This garden helps a community flower

West end’s The Stop is a go-to place for thousands who benefit yearly from the centre’s food-based programs

By David Hayes, The Toronto Star, September 05, 2009

As I walk alongside Opal Sparks on our way to The Stop Community Food Centre’s 8,000-square-foot community garden in Earlscourt Park, she is saying, “If more money was put into producing better food, we’d be spending less on medication and it would be a preventative approach to health.”

Sparks, who suffers from a bone disease and a heart condition, is riding her bright red mobility scooter along a laneway. At one point, she dismounts and I push the scooter off the concrete and over a rough patch of land onto the grass so she can continue riding to the gates of the garden.

She can’t do much planting, weeding or harvesting anymore but she started a container gardening project in the apartment building where she shares a unit with her adult daughter and she’s a regular volunteer at The Stop.

Even though it’s late in the season, the garden is lush. Walking slowly between the beds, Sparks bends to hold aside some leaves and expose a small, papery husk. “These are tomatillos,” she says, referring to the small, tomato-like fruit that is a key ingredient in Latin American cooking.

“And there’s squash and cauliflower and green peppers and Swiss and rainbow chard. As you can see, lots of the vegetables are coming up late this year because of the rain.”

The community garden, as well as a year-round greenhouse and sheltered garden opened a year ago in the historic Wychwood TTC barn development, are only the most visible elements of The Stop. It was started, more than three decades ago, at the St. Stephen-in-the-Fields parish in Kensington Market as one of Canada’s first food banks. Now in Toronto’s west end beside Davenport-Perth Community Church, it serves one of the city’s most marginalized and under-serviced neighbourhoods and has evolved into much more than a food bank.

Last year, 16,000 people used its food-based programs – everything from cooking classes and a drop-in café to support programs for pregnant women, a sustainable food education program for schoolchildren and an outdoor bake oven where pizzas and bread are made. As executive director Nick Saul explains, “Our goal is to use food as a tool to talk about politics, the economy, social issues. We want to inspire people to get involved in advocacy related to issues of poverty.”

Earlier in the day, I sat with Sparks and Rhonda Teitel-Payne, The Stop’s urban agriculture manager, on a bench at the bake oven. At one point, a little girl runs up to Sparks and hugs her before returning to where her brother plays at a nearby playground.

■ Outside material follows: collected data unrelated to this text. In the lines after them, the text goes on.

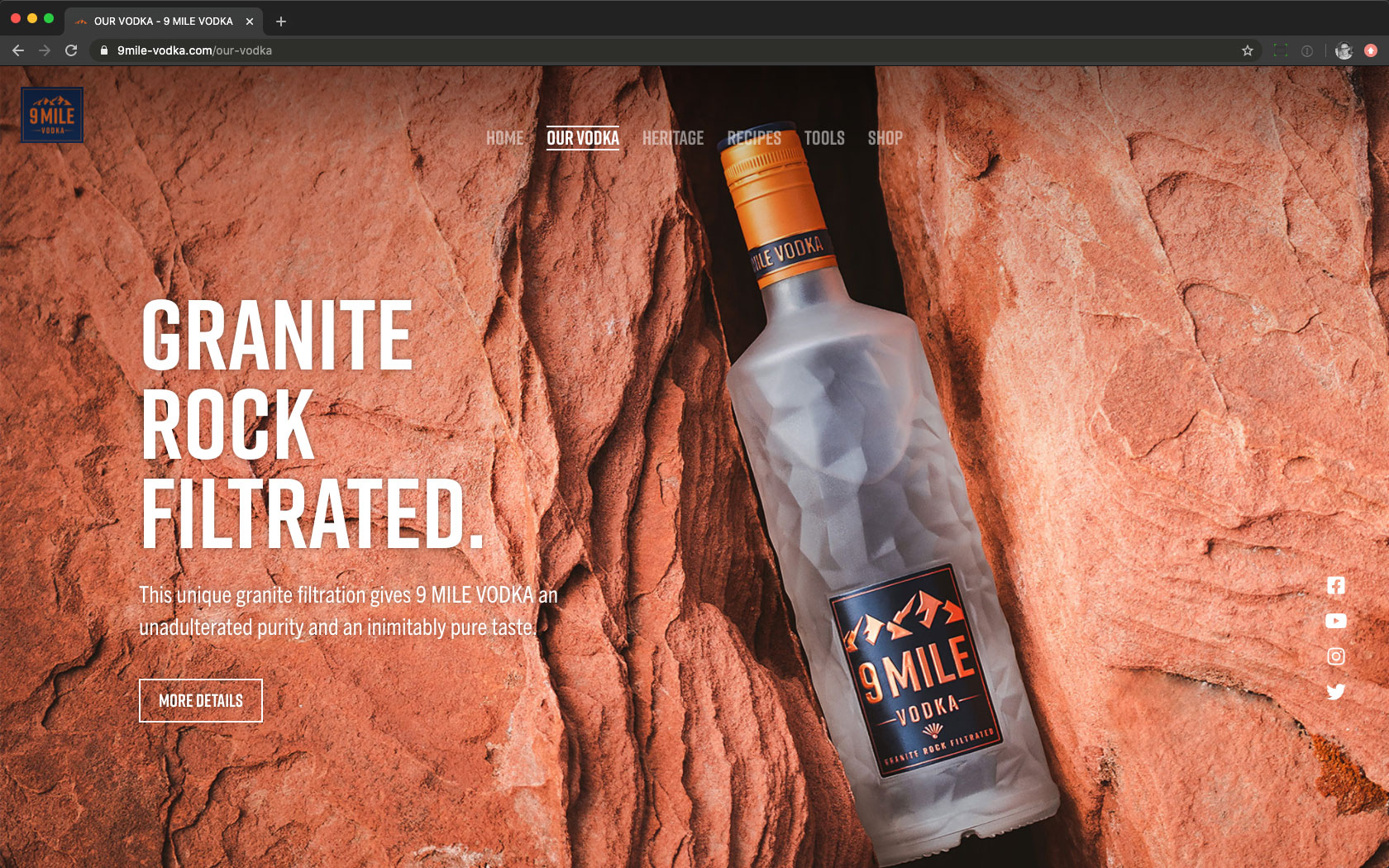1389x868 pixels.
Task: Open the YouTube channel icon
Action: (x=1335, y=621)
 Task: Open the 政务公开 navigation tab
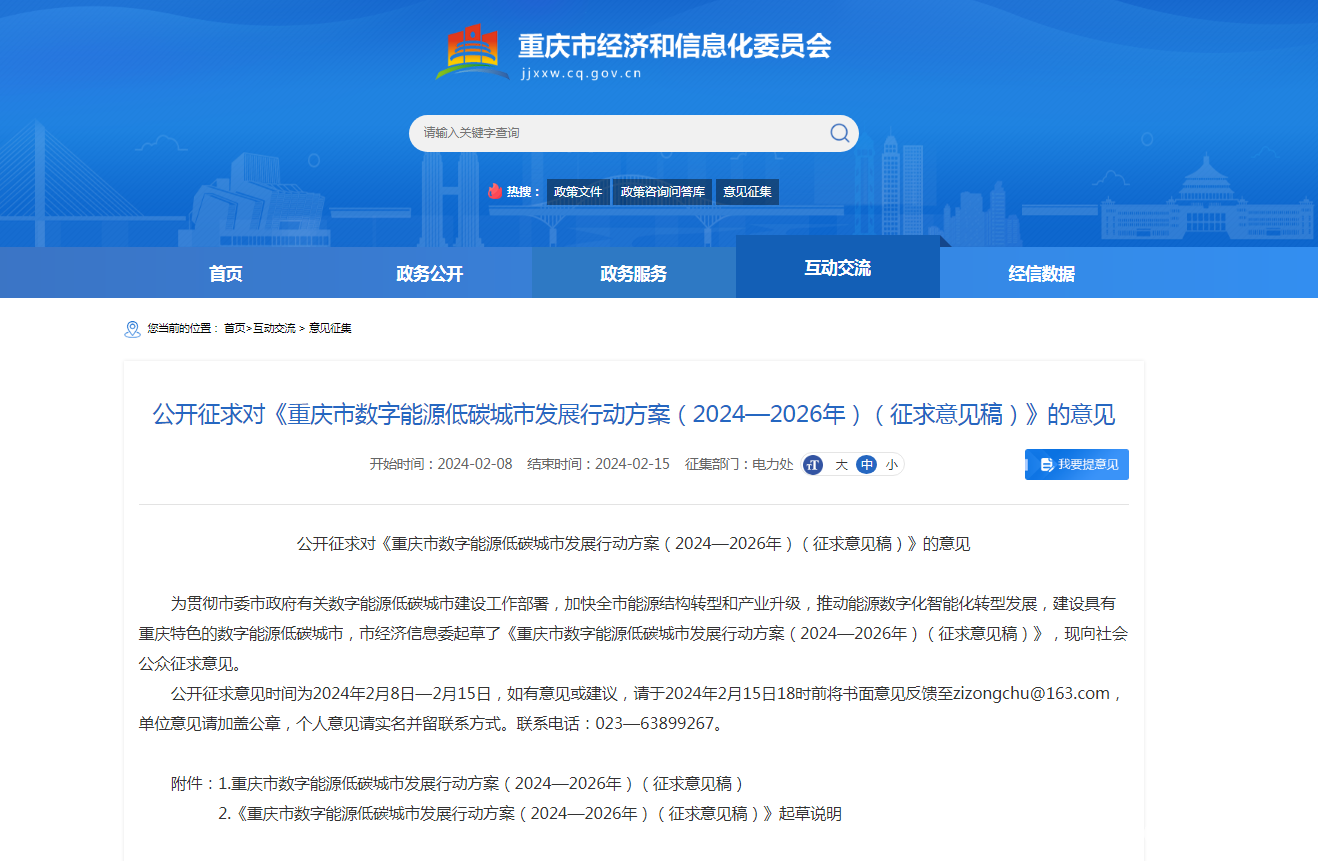click(430, 273)

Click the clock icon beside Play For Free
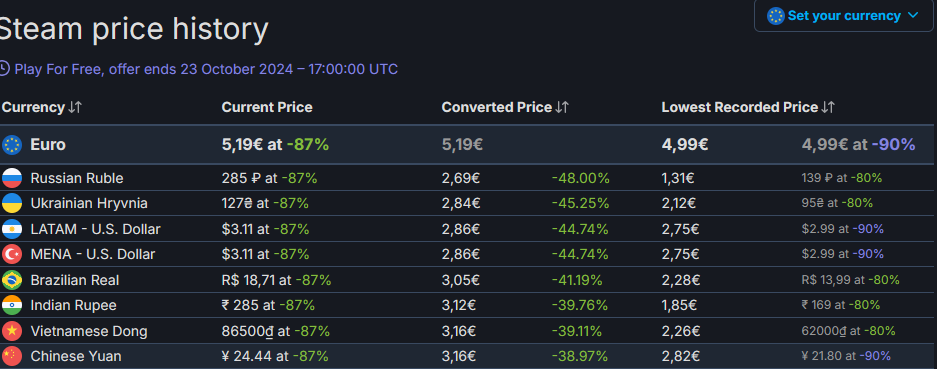coord(4,69)
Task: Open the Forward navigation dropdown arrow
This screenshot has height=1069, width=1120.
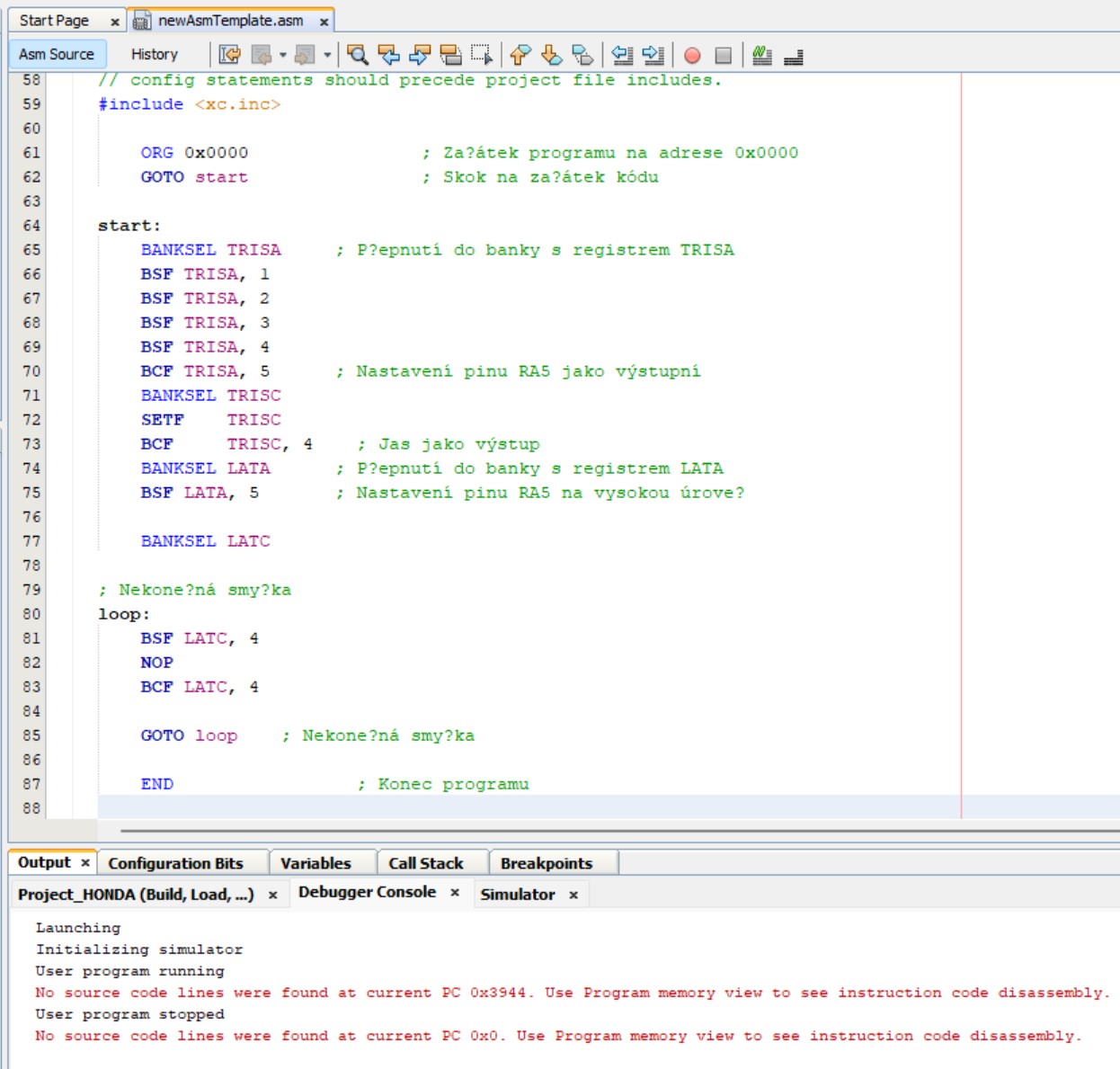Action: pyautogui.click(x=327, y=55)
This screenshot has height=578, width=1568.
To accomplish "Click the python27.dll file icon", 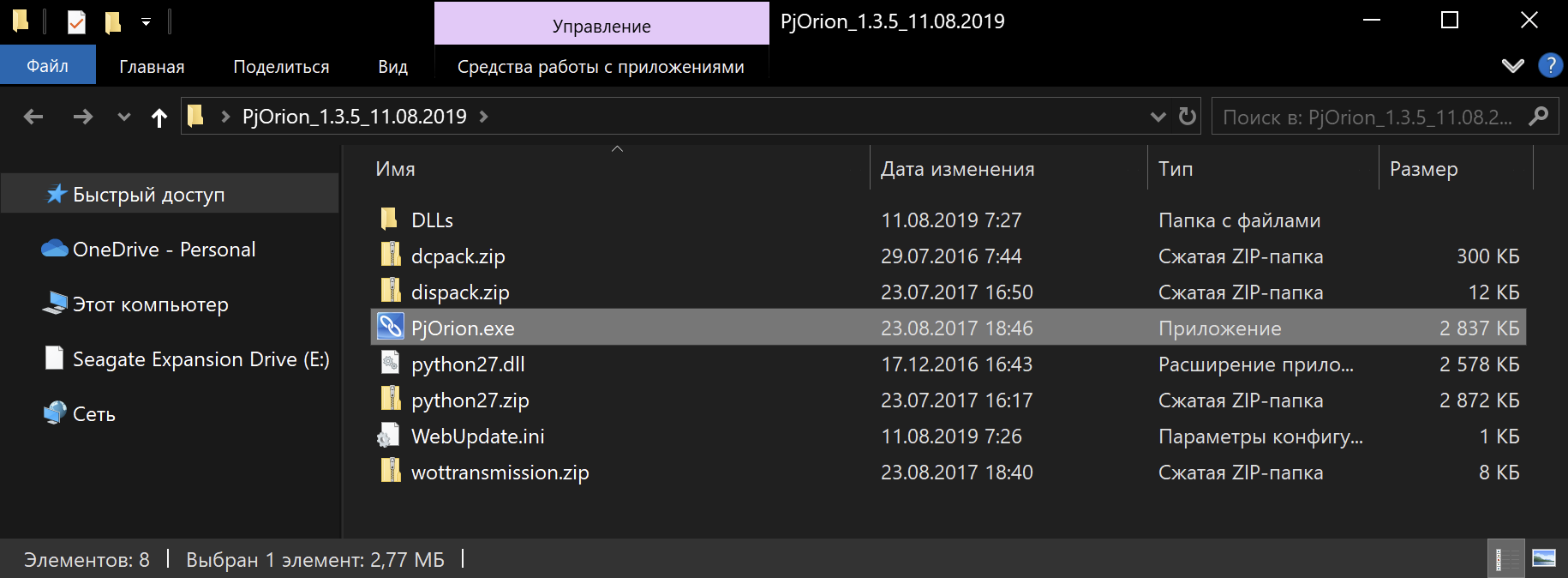I will click(x=391, y=364).
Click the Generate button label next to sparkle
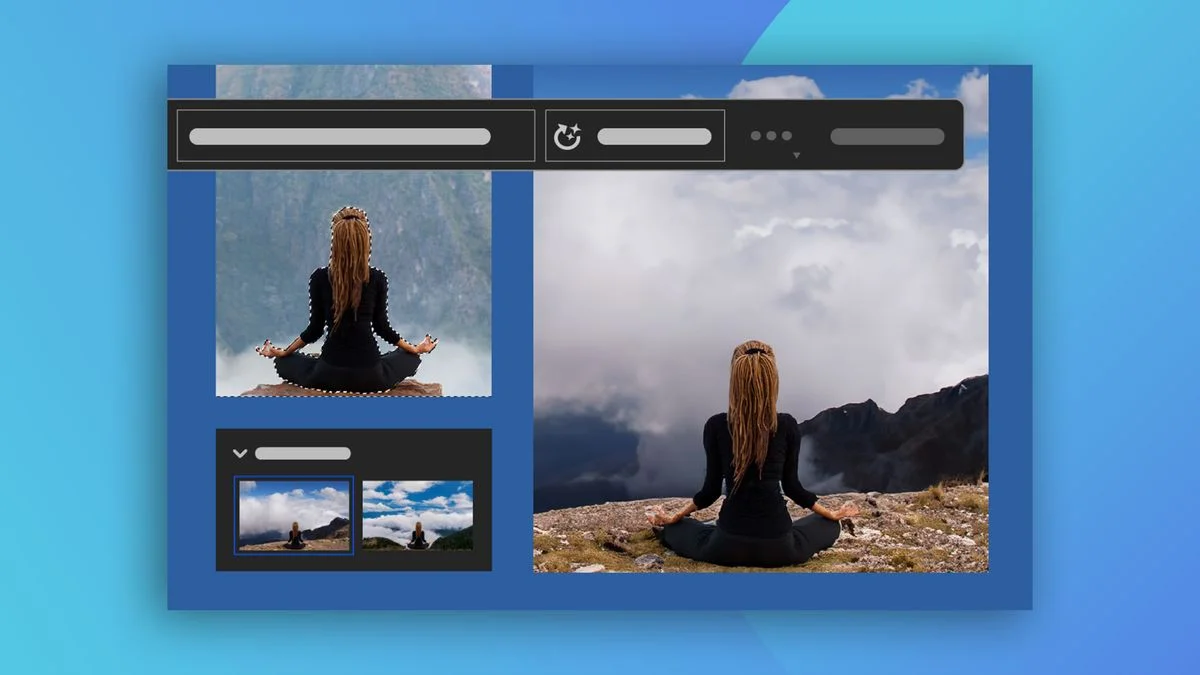This screenshot has width=1200, height=675. tap(654, 136)
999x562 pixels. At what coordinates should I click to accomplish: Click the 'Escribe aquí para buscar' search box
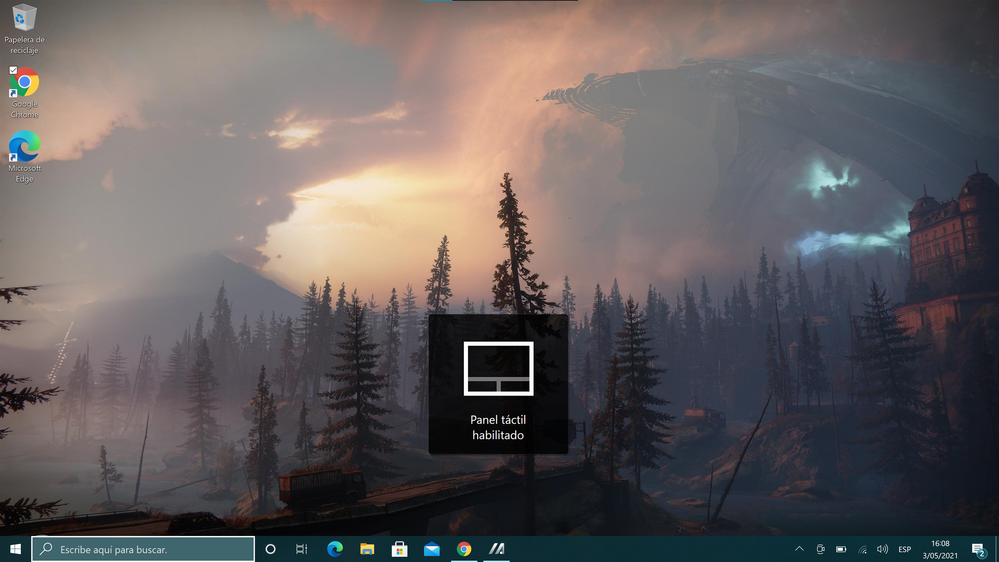click(143, 549)
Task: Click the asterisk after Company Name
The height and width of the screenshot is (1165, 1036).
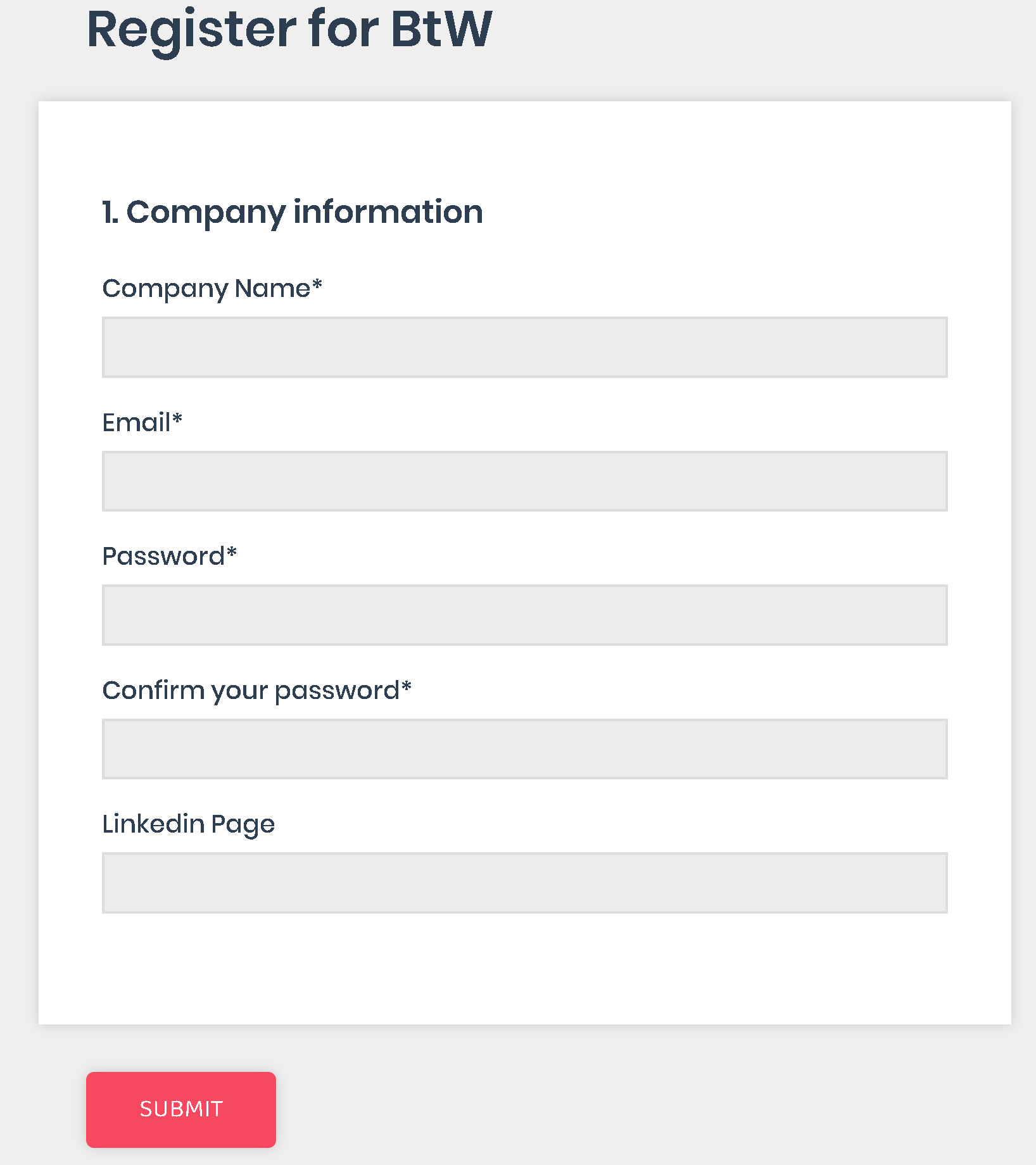Action: [x=317, y=284]
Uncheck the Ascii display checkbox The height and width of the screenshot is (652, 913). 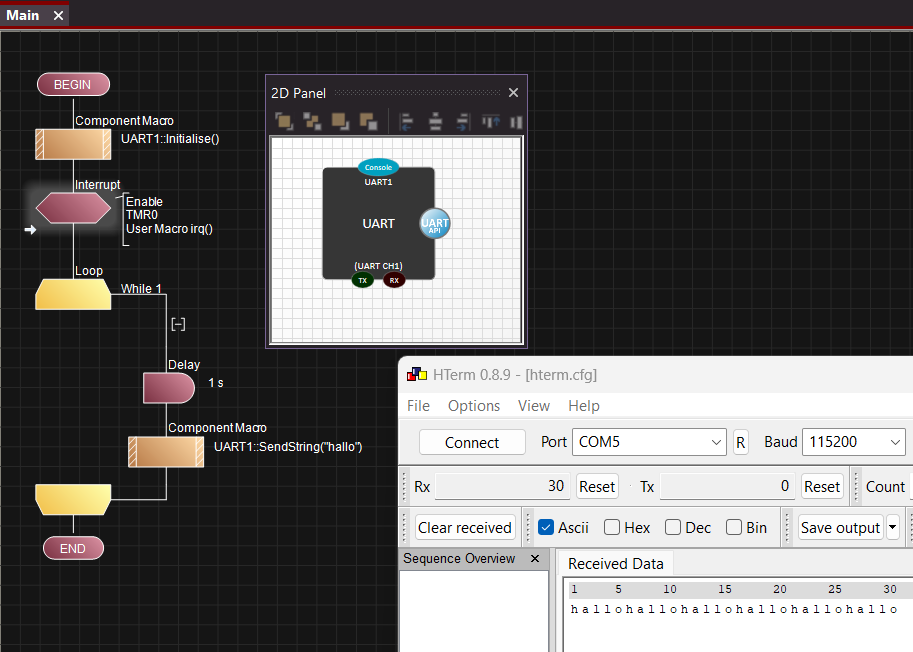pos(546,527)
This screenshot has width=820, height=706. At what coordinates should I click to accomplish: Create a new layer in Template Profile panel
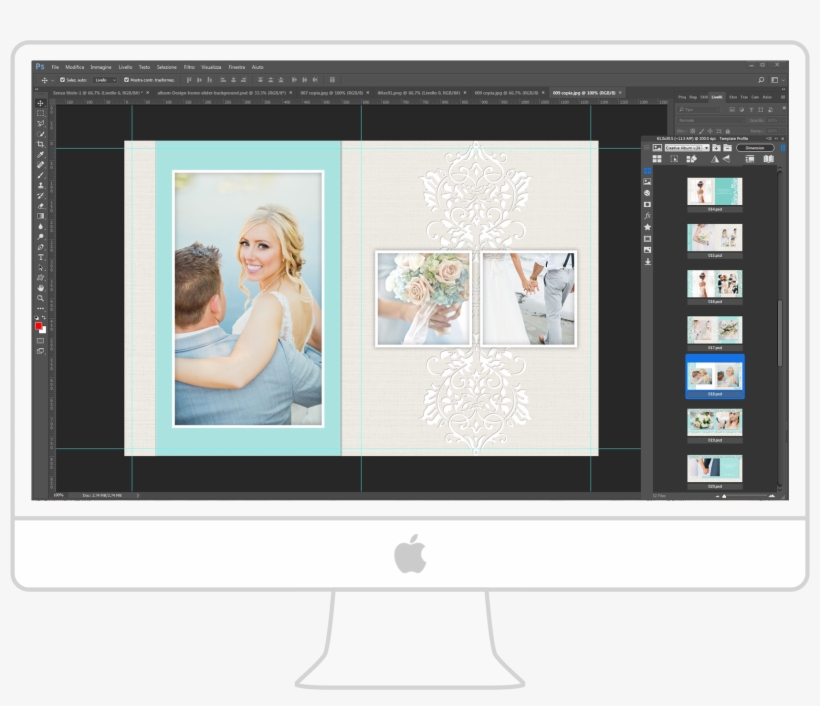pyautogui.click(x=716, y=148)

Watching them, Teitel-Payne says, “That’s why we started the bake oven. There were so many kids just hanging around. As a community-based organization, we work best building relationships with the people who live in the area. Most of them are renters living in apartments or rooming houses, often on social assistance. They need to get away from the four walls so gardening is a physical and social activity that also connects them to the source of good food.”

Teitel-Payne, who has a master’s degree in social work, didn’t garden before coming to The Stop but is now deeply involved in the urban agriculture movement. “We’ve discussed whether we should just give people plots, which is the way most urban gardening projects work. In one way it makes sense, because a community garden is more labour-intensive for the staff. But there are a lot of people we serve who, because of their circumstances, couldn’t maintain their own plot for an entire growing season. So, we decided, that shouldn’t mean you can’t get your hands in the soil.”

Talking about programs offered in general, Sparks says. “The Stop teaches new social skills. A lot of us come from family dysfunction where people don’t even speak to each other. At The Stop, it’s a respectful support system and people there know how to mediate if there are problems.”

Wiping away tears, she adds: “The first time I came to the drop-in kitchen, everybody was being served as if they were in a restaurant. They were treated with dignity even though the reason they were there is because they needed to get food for free. And the food grown in the community garden is actually served to people on their plates.”

Later, at the garden, Sparks points out how it’s been made as accessible as possible. Pointing at some tall stakes painted in different bright colours, she explains, “That’s so people with visual impairment can make out which plants are growing there. And look, the paths between the rows are wider than you would normally make them so a scooter or wheelchair can get through.”

As we walk back to The Stop, Sparks says: “Many people here are used to feeling disenfranchised, like outsiders with their noses pressed against the window. Something as simple as a garden is a way of feeling part of a community.”